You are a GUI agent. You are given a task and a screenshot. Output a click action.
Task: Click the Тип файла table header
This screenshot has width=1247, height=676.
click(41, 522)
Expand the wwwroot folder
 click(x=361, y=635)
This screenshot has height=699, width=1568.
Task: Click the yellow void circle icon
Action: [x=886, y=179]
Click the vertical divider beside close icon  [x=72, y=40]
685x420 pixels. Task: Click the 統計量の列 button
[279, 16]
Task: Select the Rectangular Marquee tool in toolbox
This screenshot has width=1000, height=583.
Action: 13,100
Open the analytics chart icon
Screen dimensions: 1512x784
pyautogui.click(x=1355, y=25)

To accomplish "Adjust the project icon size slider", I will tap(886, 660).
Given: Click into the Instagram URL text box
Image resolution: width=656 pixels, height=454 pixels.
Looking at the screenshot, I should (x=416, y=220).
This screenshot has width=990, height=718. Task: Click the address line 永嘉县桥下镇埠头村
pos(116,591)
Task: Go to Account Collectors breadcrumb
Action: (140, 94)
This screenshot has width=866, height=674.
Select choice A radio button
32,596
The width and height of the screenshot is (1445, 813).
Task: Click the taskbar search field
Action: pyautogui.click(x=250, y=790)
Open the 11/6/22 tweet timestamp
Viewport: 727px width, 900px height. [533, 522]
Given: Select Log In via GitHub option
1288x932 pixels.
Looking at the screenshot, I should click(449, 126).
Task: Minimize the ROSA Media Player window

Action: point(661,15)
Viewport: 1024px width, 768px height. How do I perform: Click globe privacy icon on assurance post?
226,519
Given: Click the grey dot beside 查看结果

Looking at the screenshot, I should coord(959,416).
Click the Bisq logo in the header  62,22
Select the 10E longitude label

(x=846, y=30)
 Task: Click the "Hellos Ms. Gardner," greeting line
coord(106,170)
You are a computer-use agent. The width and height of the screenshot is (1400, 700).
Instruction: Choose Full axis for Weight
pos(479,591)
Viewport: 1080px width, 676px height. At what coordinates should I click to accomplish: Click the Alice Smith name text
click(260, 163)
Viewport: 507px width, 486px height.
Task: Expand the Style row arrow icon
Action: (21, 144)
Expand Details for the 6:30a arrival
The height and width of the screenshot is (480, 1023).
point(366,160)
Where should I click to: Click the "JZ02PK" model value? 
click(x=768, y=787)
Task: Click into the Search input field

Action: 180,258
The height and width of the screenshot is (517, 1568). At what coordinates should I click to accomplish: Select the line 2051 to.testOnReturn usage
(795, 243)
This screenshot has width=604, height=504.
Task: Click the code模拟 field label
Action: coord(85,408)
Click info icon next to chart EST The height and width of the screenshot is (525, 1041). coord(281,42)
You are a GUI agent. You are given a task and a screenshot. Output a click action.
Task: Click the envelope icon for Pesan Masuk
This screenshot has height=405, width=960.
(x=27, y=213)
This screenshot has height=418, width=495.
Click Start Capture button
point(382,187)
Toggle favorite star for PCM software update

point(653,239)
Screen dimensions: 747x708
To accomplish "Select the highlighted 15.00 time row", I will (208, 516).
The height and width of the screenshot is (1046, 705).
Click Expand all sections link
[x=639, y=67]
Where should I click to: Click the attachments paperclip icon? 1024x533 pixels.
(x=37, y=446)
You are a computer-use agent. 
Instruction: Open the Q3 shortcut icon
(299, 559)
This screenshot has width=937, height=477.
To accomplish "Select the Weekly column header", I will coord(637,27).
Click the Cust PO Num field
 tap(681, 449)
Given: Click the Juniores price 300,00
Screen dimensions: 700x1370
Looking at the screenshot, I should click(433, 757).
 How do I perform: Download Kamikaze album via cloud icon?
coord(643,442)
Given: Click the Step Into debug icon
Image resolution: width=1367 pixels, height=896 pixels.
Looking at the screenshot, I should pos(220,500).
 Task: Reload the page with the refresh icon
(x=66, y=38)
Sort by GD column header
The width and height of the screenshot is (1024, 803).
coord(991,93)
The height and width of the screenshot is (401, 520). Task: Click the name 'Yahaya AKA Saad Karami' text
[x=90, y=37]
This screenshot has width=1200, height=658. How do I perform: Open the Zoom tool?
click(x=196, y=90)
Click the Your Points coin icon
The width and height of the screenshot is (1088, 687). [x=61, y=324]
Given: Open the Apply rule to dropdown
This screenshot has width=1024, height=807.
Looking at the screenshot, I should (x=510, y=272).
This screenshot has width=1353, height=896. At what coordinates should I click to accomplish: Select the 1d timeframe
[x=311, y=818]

────────────────

Rewrite all of the data above with "Rectangular Marquee tool" changed to "Elliptical Marquee tool", keeping everything else the same.

**RESULT OF THIS TASK**
You are a GUI agent. You are given a task and a screenshot. Output a click action.
Task: Click the Тип файла table header
This screenshot has width=1247, height=676.
click(41, 522)
Expand the wwwroot folder
 click(x=361, y=635)
This screenshot has height=699, width=1568.
Task: Click the yellow void circle icon
Action: [x=886, y=179]
Click the vertical divider beside close icon  [x=72, y=40]
685x420 pixels. Task: Click the 統計量の列 button
[279, 16]
Task: Select the Elliptical Marquee tool in toolbox
This screenshot has width=1000, height=583.
Action: 13,100
Open the analytics chart icon
Screen dimensions: 1512x784
pyautogui.click(x=1355, y=25)

To accomplish "Adjust the project icon size slider", I will tap(886, 660).
Given: Click into the Instagram URL text box
Image resolution: width=656 pixels, height=454 pixels.
Looking at the screenshot, I should (x=416, y=220).
This screenshot has width=990, height=718. Task: Click the address line 永嘉县桥下镇埠头村
pos(116,591)
Task: Go to Account Collectors breadcrumb
Action: (140, 94)
This screenshot has width=866, height=674.
Select choice A radio button
32,596
The width and height of the screenshot is (1445, 813).
Task: Click the taskbar search field
Action: pyautogui.click(x=250, y=790)
Open the 11/6/22 tweet timestamp
Viewport: 727px width, 900px height. [533, 522]
Given: Select Log In via GitHub option
1288x932 pixels.
Looking at the screenshot, I should click(449, 126).
Task: Minimize the ROSA Media Player window

Action: point(661,15)
Viewport: 1024px width, 768px height. How do I perform: Click globe privacy icon on assurance post?
226,519
Given: Click the grey dot beside 查看结果

Looking at the screenshot, I should coord(959,416).
Click the Bisq logo in the header  62,22
Select the 10E longitude label

(x=846, y=30)
 Task: Click the "Hellos Ms. Gardner," greeting line
coord(106,170)
You are a computer-use agent. The width and height of the screenshot is (1400, 700).
Instruction: Choose Full axis for Weight
pos(479,591)
Viewport: 1080px width, 676px height. At what coordinates should I click to accomplish: Click the Alice Smith name text
click(260, 163)
Viewport: 507px width, 486px height.
Task: Expand the Style row arrow icon
Action: (21, 144)
Expand Details for the 6:30a arrival
The height and width of the screenshot is (480, 1023).
point(366,160)
Where should I click to: Click the "JZ02PK" model value? 
click(x=768, y=787)
Task: Click into the Search input field

Action: 180,258
The height and width of the screenshot is (517, 1568). At what coordinates should I click to accomplish: Select the line 2051 to.testOnReturn usage
(795, 243)
This screenshot has width=604, height=504.
Task: Click the code模拟 field label
Action: coord(85,408)
Click info icon next to chart EST The height and width of the screenshot is (525, 1041). coord(281,42)
You are a GUI agent. You are given a task and a screenshot. Output a click action.
Task: Click the envelope icon for Pesan Masuk
This screenshot has height=405, width=960.
(x=27, y=213)
This screenshot has height=418, width=495.
Click Start Capture button
point(382,187)
Toggle favorite star for PCM software update

point(653,239)
Screen dimensions: 747x708
To accomplish "Select the highlighted 15.00 time row", I will (208, 516).
The height and width of the screenshot is (1046, 705).
Click Expand all sections link
[x=639, y=67]
Where should I click to: Click the attachments paperclip icon? 1024x533 pixels.
(x=37, y=446)
You are a computer-use agent. 
Instruction: Open the Q3 shortcut icon
(299, 559)
This screenshot has width=937, height=477.
To accomplish "Select the Weekly column header", I will coord(637,27).
Click the Cust PO Num field
 tap(681, 449)
Given: Click the Juniores price 300,00
Screen dimensions: 700x1370
Looking at the screenshot, I should click(433, 757).
 How do I perform: Download Kamikaze album via cloud icon?
coord(643,442)
Given: Click the Step Into debug icon
Image resolution: width=1367 pixels, height=896 pixels.
Looking at the screenshot, I should pos(220,500).
 Task: Reload the page with the refresh icon
(x=66, y=38)
Sort by GD column header
The width and height of the screenshot is (1024, 803).
coord(991,93)
The height and width of the screenshot is (401, 520). Task: Click the name 'Yahaya AKA Saad Karami' text
[x=90, y=37]
This screenshot has width=1200, height=658. How do I perform: Open the Zoom tool?
click(x=196, y=90)
Click the Your Points coin icon
The width and height of the screenshot is (1088, 687). [x=61, y=324]
Given: Open the Apply rule to dropdown
This screenshot has width=1024, height=807.
Looking at the screenshot, I should (x=510, y=272).
This screenshot has width=1353, height=896. At what coordinates should I click to accomplish: Select the 1d timeframe
[x=311, y=818]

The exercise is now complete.